Coupling Light with Matter for Identifying Dominant Subnetworks
Abstract
We introduce DOMINO, a light-matter computing platform that exploits the full complex amplitude of coupled condensate networks to solve maximum-weight clique problems and reveal hidden indirect correlations in large graphs. By embedding network structure directly into a gain-controlled polaritonic (or photonic) oscillator array, DOMINO performs analog optimization, directly solving the maximum-weight clique problem via the gain-controlled minimisation, through a physically enforced global-intensity constraint, allowing the system to converge rapidly to dominant subnetworks while simultaneously extracting phase, encoded co- and counter-regulation patterns.

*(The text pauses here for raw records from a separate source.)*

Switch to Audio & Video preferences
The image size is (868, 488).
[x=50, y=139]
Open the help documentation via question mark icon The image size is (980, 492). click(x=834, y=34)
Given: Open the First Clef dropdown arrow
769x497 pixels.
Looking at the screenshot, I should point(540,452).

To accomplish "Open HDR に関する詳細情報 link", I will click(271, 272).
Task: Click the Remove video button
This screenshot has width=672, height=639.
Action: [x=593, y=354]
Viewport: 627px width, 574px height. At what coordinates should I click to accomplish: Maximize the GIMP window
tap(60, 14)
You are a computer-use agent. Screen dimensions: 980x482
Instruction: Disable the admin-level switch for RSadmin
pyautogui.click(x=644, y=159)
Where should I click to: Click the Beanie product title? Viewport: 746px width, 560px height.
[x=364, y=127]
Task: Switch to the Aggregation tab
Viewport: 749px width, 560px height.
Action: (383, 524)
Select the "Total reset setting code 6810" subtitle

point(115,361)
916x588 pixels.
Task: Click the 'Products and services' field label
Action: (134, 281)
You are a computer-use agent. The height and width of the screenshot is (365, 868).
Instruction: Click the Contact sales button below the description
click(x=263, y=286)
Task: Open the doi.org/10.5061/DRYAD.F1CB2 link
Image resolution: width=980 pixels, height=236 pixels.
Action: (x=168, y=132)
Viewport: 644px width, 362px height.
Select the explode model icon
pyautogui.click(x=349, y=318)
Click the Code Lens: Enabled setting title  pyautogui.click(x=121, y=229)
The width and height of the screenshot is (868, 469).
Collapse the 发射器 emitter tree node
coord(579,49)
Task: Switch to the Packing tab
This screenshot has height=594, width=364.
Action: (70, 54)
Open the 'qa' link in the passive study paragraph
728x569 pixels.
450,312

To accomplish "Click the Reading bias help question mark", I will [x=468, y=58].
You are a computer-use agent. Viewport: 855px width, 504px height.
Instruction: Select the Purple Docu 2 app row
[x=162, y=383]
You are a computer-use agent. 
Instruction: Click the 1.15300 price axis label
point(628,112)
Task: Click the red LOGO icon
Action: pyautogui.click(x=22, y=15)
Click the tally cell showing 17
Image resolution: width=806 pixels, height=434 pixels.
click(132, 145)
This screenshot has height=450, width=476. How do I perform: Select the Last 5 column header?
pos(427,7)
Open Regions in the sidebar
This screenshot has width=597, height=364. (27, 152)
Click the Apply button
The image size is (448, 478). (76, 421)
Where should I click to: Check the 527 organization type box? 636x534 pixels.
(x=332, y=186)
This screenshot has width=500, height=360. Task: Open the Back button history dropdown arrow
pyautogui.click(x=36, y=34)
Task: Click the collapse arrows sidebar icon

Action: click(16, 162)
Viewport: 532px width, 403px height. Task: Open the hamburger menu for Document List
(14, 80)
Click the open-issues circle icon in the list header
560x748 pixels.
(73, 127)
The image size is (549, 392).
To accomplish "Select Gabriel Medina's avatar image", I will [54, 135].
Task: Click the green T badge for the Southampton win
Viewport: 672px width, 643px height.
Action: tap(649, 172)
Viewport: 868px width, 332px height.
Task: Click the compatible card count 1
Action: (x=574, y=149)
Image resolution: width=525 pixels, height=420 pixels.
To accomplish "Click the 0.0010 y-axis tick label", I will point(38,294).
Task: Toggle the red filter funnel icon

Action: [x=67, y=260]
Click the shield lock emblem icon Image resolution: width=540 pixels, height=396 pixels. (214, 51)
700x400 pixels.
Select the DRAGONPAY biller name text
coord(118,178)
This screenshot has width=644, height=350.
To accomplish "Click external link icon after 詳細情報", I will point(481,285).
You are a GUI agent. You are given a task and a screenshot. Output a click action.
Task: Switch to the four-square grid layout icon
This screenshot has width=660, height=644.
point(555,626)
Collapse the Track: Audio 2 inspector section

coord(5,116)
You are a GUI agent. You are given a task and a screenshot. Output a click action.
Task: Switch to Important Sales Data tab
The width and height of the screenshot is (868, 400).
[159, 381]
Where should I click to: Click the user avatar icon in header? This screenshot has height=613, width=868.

This gain-based mechanism unlocks capabilities inaccessible to conventional Ising-type simulators: all degrees of freedom (amplitude and phase) participate in the computation, dramatically expanding the class of problems that can be efficiently encoded. Our approach is inherently ultrafast, energy-efficient, and naturally robust to noise, requiring no digital post-processing. Applied to real gene-gene coexpression data, DOMINO reliably identifies biologically meaningful transcription-regulator modules and exposes latent regulatory relationships. Because the method applies generically to any weighted network, it establishes a scalable physical route to solving high-value graph-analytic tasks across biology, finance, social systems, and engineered networks.